If you would like further information, please contact our project coordinator at 404-727-7098 or email.

Marker Chromosome Study

The research laboratory of Dr. David Ledbetter is interested in identifying and characterizing marker chromosomes that remain unidentified after arrayCGH and alpha-satellite FISH studies.

We are collecting postnatal or prenatal samples with a marker chromosome that meets the above criteria.

Please contact our project coordinator at 404-727-7098 or email for further information regarding the inclusion criteria and study details. 

Why are these studies being done?

The purpose of these studies is to determine how often otherwise unexplained developmental disabilities, congenital disabilities, and/or pregnancy losses are due to subtle (or very small) chromosome abnormalities. Individuals with a developmental disability may have learning difficulties, mental retardation, behavioral problems (such as autism), or other characteristics. Individuals with birth defects may have a heart defect, cleft lip, cleft palate, spina bifida (hole in the spine) as well as other defects.

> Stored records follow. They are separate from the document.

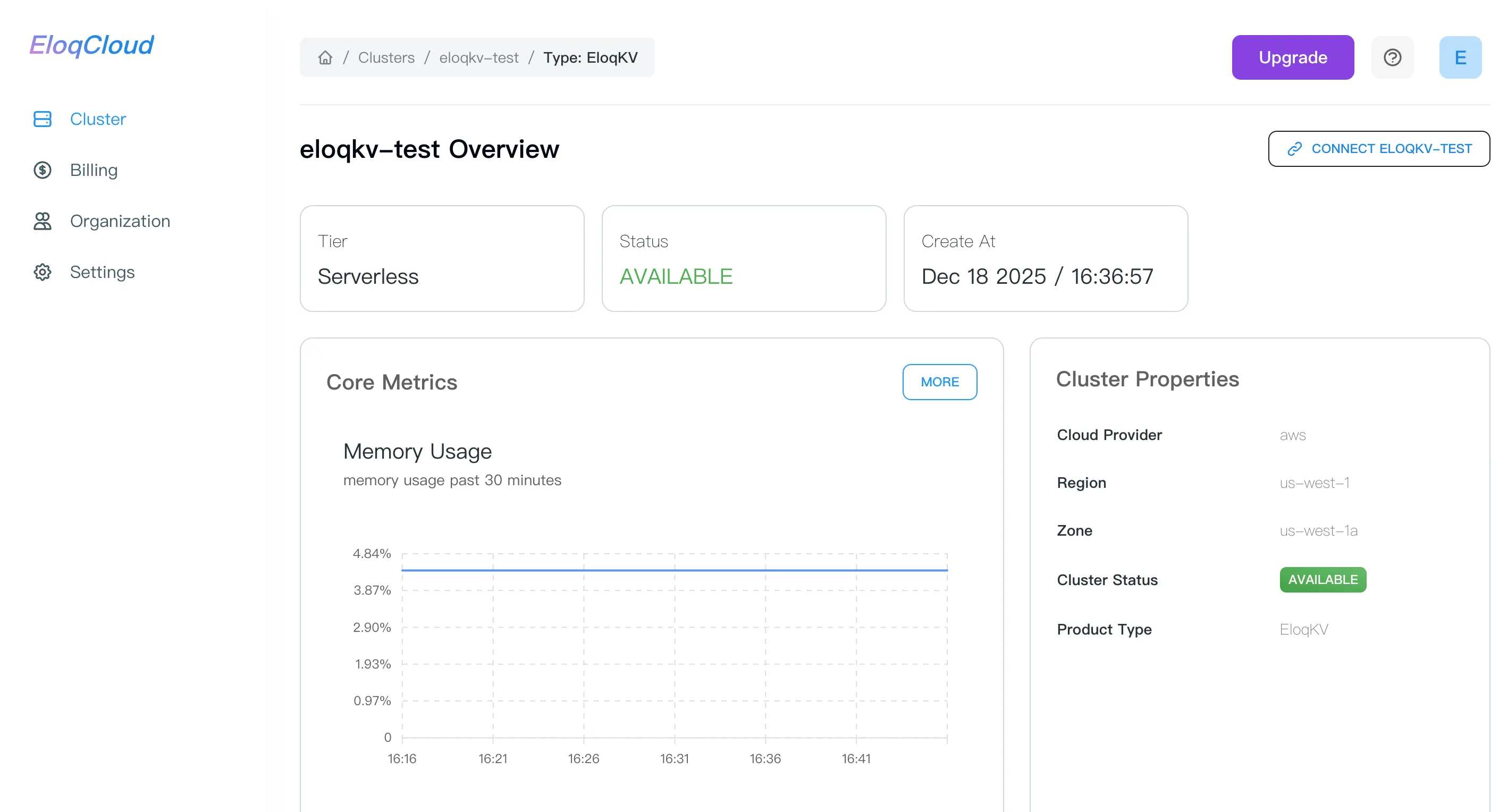This screenshot has width=1499, height=812.
Task: Click the Settings gear icon
Action: click(43, 272)
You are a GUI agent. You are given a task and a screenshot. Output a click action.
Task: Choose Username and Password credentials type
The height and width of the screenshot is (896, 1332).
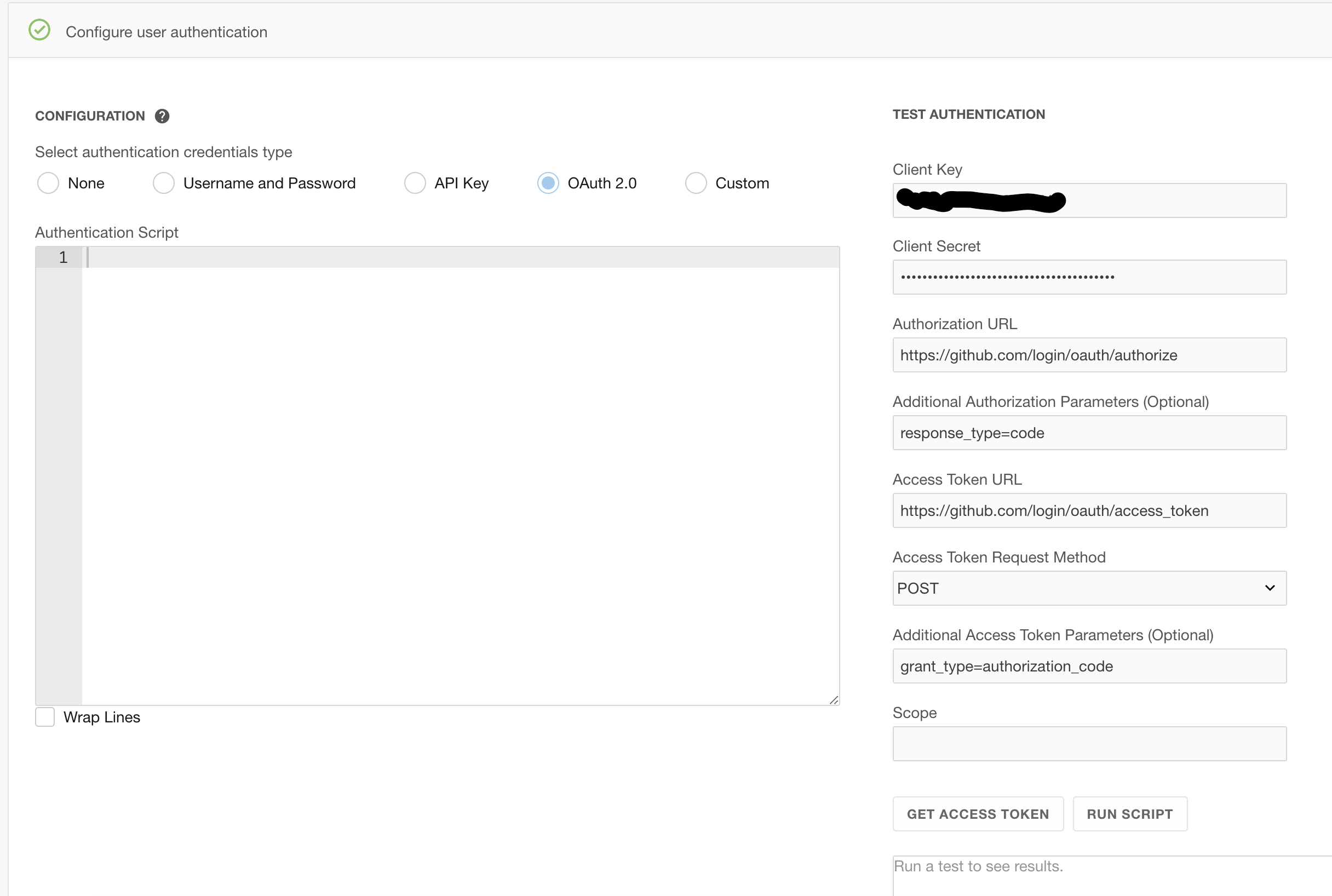coord(163,183)
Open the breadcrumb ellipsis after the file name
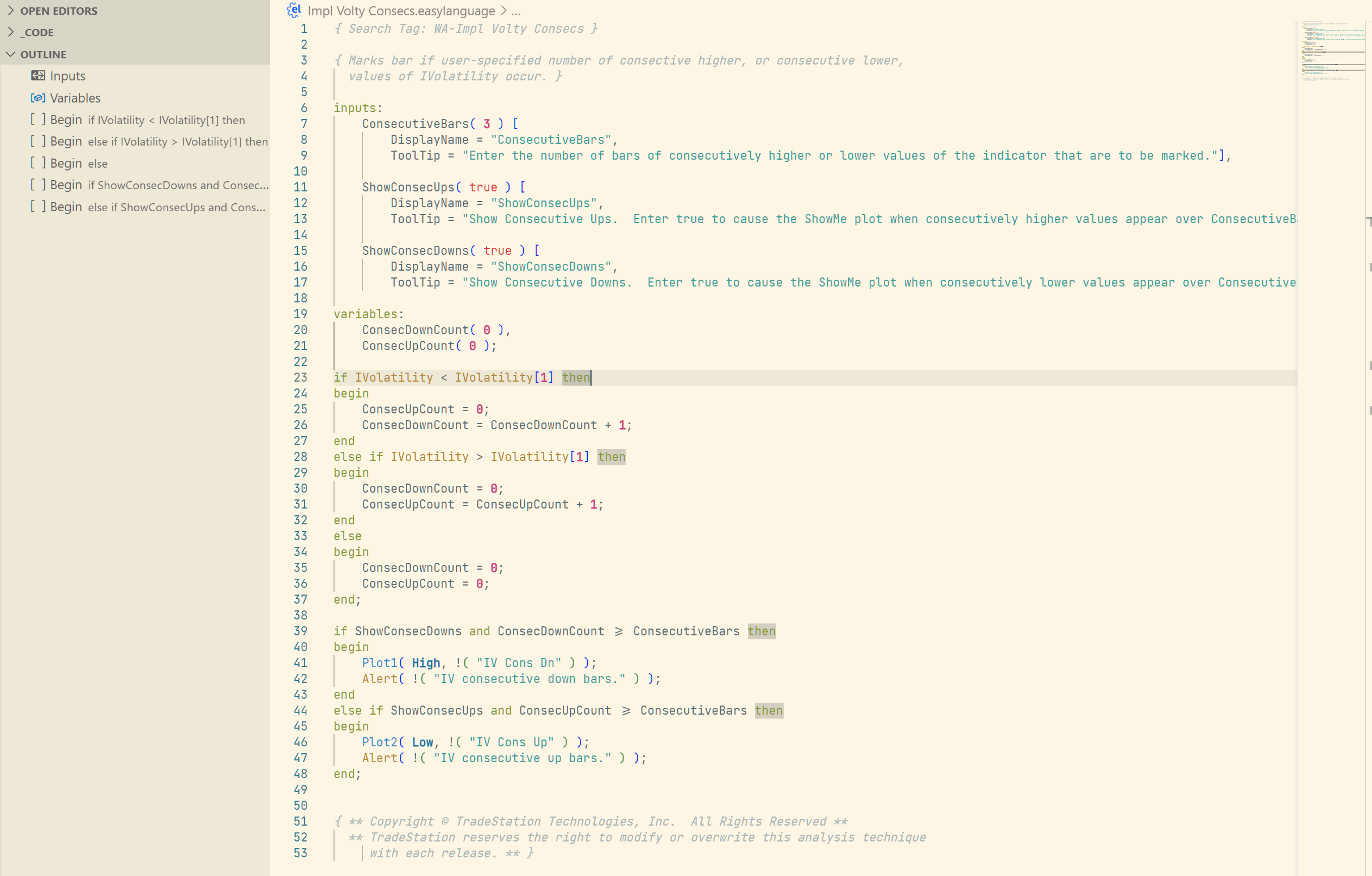Image resolution: width=1372 pixels, height=876 pixels. [516, 11]
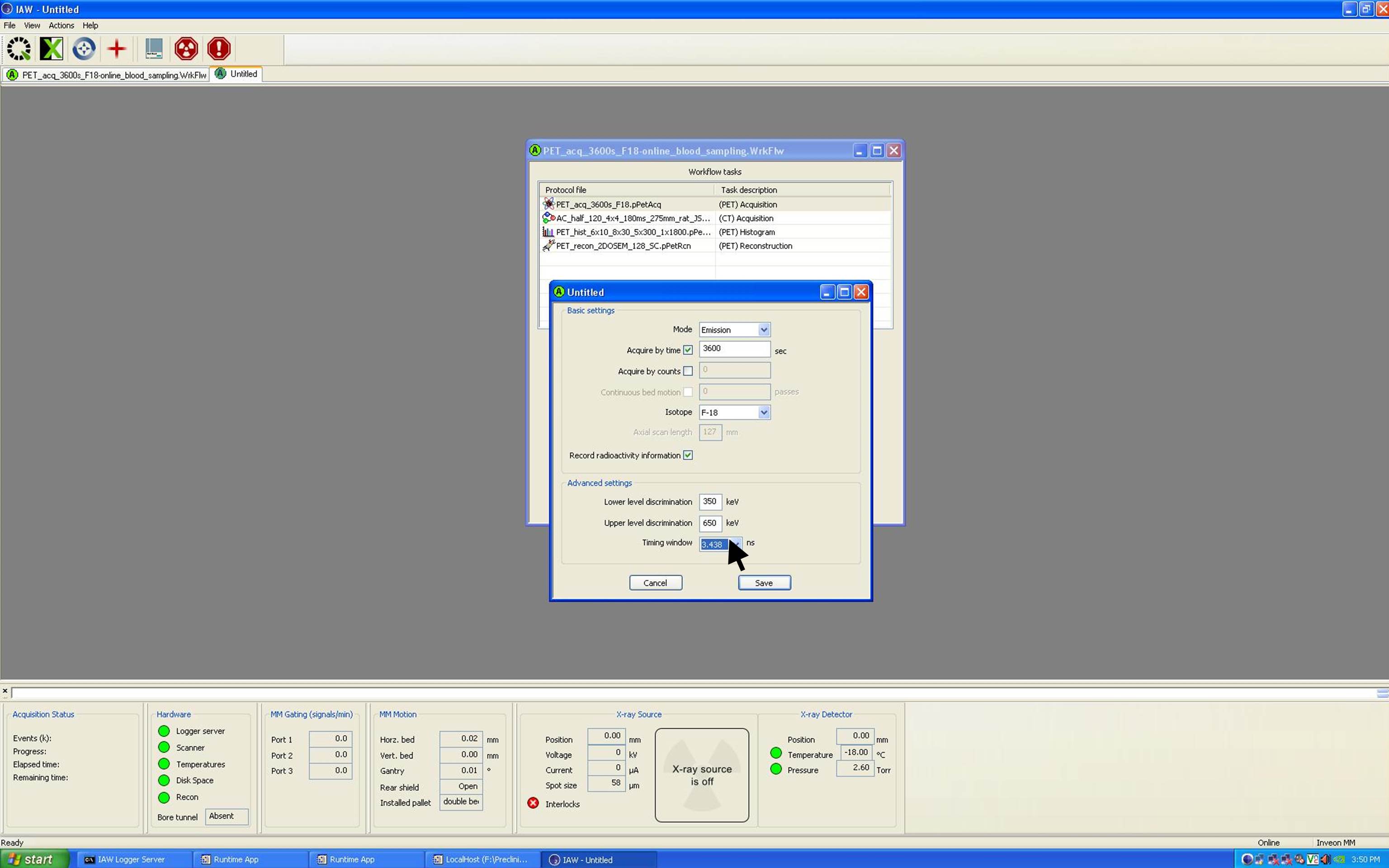Select the PET_hist histogram protocol row
Screen dimensions: 1389x868
(x=631, y=232)
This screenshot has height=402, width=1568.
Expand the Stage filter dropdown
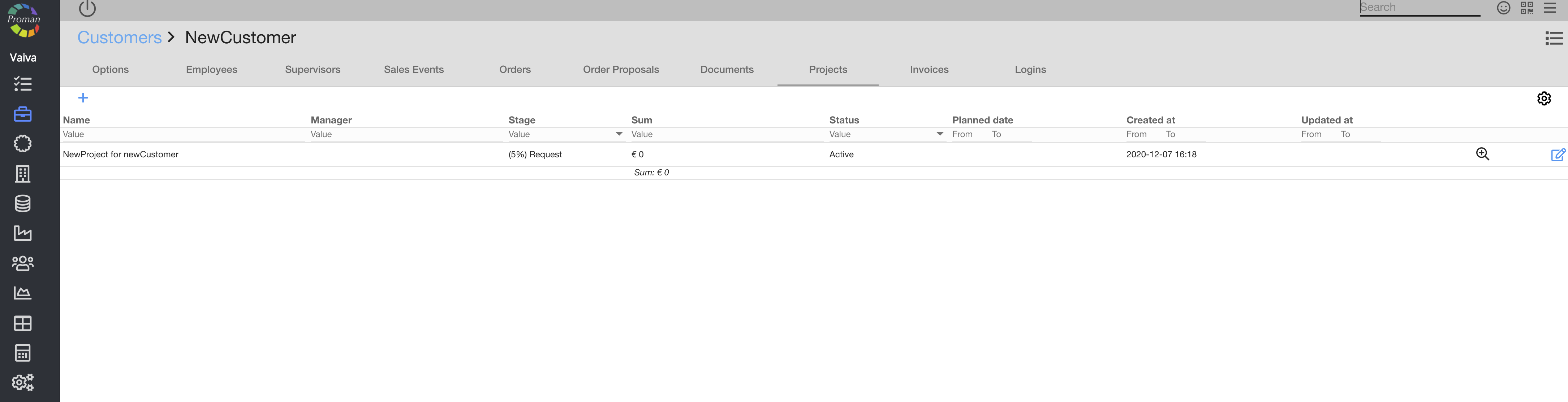click(x=619, y=134)
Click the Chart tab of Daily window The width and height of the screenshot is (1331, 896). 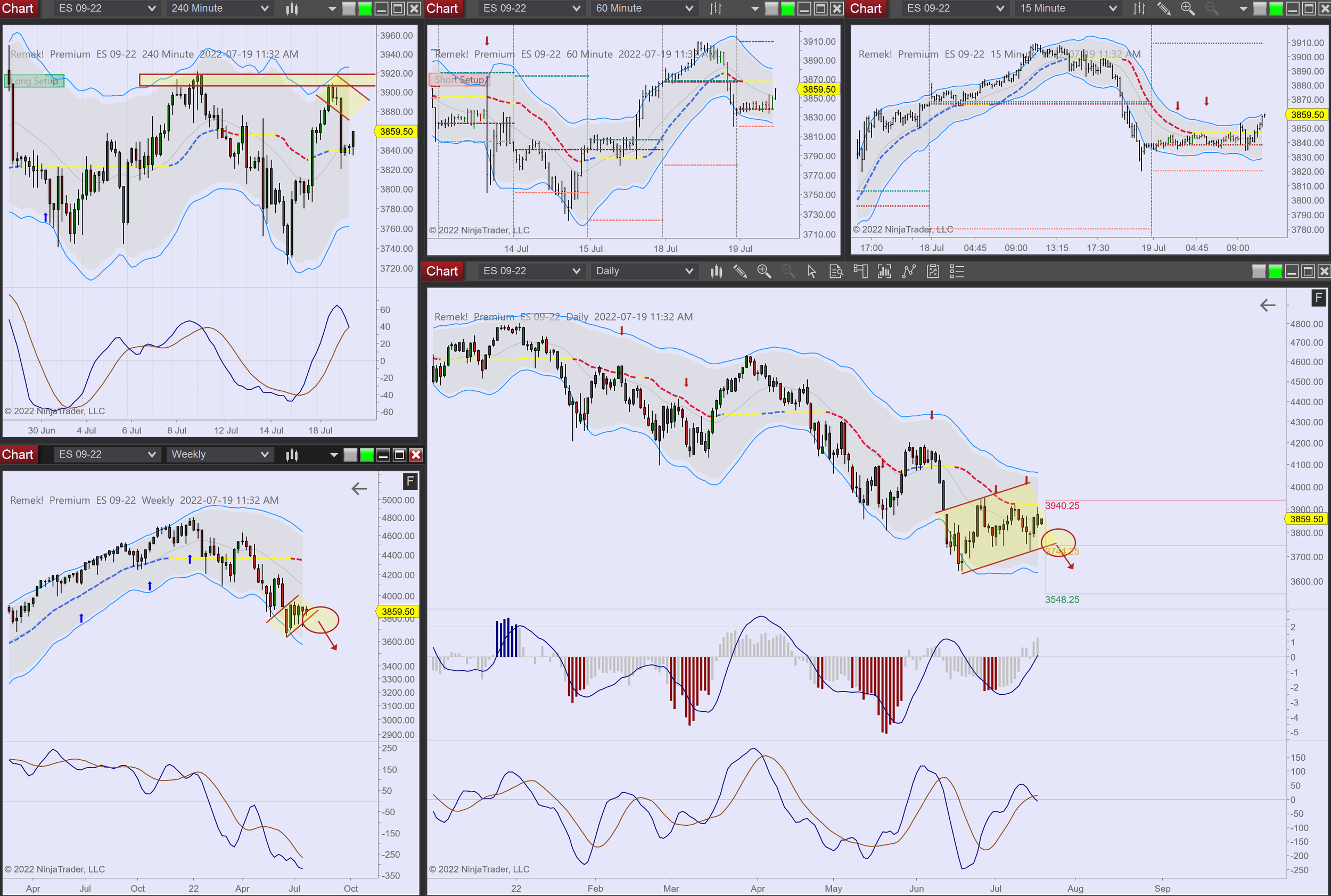pyautogui.click(x=442, y=272)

If a person has a whole chromosome or part of a chromosome missing or extra, there may be developmental disabilities, birth defects, and/or pregnancy loss. People with all or part of a chromosome missing or extra are said to have UNBALANCED chromosome abnormalities. Some healthy people have a rearrangement of their chromosomes called a BALANCED translocation. If a person has a balanced translocation, he/she may have a higher than average risk of having pregnancy losses or a child with developmental disabilities or birth defects because their offspring can inherit UNBALANCED chromosome abnormalities. Sometimes babies are born with balanced or unbalanced chromosome abnormalities even though their parents do not have a chromosome abnormality; these are called de novo (or new) abnormalities.

In this study, we are looking for unbalanced chromosome abnormalities and balanced chromosome rearrangements, which involve small pieces of chromosomes. These chromosome abnormalities may not be found by using our current testing methods. Therefore, for this study, we are using a new test methodologies to find subtle chromosome abnormalities.

The following sub-study is included in this research.

Genotype/Phenotype Database

A genotype/phenotype database for individuals with an unbalanced telomere or centromere abnormality is under development. No personal identifiers will be included in the database. Therefore, the database will be available via the web for use by professionals and families.